Cette étude, publiée en mai 2014, part du constat selon lequel la dette publique continue de poser un problème majeur à la Grèce. Malgré les politiques d’austérité draconiennes imposées à ce pays, et qui l’ont plongé dans la dépression économique depuis 2010, la dette publique n’a pas été réduite. Début 2014, elle s’élevait à 320 milliards d’euros (174 % du PIB) contre 300 milliards (130 % du PIB) en 2009.

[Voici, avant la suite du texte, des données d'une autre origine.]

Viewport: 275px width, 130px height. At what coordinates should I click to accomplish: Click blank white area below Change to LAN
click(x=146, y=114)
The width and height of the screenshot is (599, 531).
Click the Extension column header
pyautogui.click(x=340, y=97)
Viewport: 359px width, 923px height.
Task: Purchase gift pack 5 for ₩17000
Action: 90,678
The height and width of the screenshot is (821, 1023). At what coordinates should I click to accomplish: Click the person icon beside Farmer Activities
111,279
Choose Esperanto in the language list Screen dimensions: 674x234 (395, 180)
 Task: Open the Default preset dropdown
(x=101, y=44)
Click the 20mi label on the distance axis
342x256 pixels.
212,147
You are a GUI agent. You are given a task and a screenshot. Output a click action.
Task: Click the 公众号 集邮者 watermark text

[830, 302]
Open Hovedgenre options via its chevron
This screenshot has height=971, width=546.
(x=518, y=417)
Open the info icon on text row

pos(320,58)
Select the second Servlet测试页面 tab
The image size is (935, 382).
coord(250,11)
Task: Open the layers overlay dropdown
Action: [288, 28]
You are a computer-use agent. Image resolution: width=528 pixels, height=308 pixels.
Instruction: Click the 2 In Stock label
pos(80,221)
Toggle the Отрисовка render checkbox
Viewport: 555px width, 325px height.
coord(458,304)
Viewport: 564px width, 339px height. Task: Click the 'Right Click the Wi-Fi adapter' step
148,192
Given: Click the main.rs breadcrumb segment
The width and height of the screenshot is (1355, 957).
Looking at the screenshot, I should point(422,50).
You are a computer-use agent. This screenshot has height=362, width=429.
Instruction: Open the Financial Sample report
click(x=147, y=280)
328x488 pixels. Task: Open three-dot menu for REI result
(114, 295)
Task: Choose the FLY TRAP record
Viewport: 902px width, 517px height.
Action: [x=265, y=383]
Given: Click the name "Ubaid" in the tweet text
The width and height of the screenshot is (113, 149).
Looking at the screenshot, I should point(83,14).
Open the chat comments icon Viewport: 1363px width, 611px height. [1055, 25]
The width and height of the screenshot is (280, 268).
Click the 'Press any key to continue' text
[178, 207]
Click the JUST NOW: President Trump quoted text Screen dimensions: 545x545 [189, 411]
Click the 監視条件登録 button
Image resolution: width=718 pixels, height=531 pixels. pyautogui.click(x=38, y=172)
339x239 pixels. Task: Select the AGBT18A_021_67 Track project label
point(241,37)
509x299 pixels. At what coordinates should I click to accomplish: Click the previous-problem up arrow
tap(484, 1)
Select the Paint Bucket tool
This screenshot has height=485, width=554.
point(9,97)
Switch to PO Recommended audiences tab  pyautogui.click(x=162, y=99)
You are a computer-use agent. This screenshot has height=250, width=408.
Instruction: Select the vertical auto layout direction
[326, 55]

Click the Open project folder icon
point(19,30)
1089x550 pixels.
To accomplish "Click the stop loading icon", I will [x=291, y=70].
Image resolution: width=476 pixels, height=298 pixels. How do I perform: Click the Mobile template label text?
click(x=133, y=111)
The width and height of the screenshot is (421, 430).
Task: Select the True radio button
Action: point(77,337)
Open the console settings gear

Le problème que pose cette situation ne réside pas seulement dans le poids du service annuel de la dette et le prélèvement qu’il constitue sur une économie affaiblie, mais aussi dans les contraintes qu’elle impose à la politique économique. Les conditions exigées par les créanciers dans le cadre des aides accordées au pays contraignent ce dernier à pratiquer une politique budgétaire extrêmement restrictive, basée sur une hausse des impôts et une réduction des dépenses et des investissements publics. Alors que la Grèce est en pleine dépression, elle se trouve ainsi dans l’incapacité d’adopter des politiques dont le besoin est pourtant urgent pour stimuler la demande, réduire le chômage et soutenir la croissance.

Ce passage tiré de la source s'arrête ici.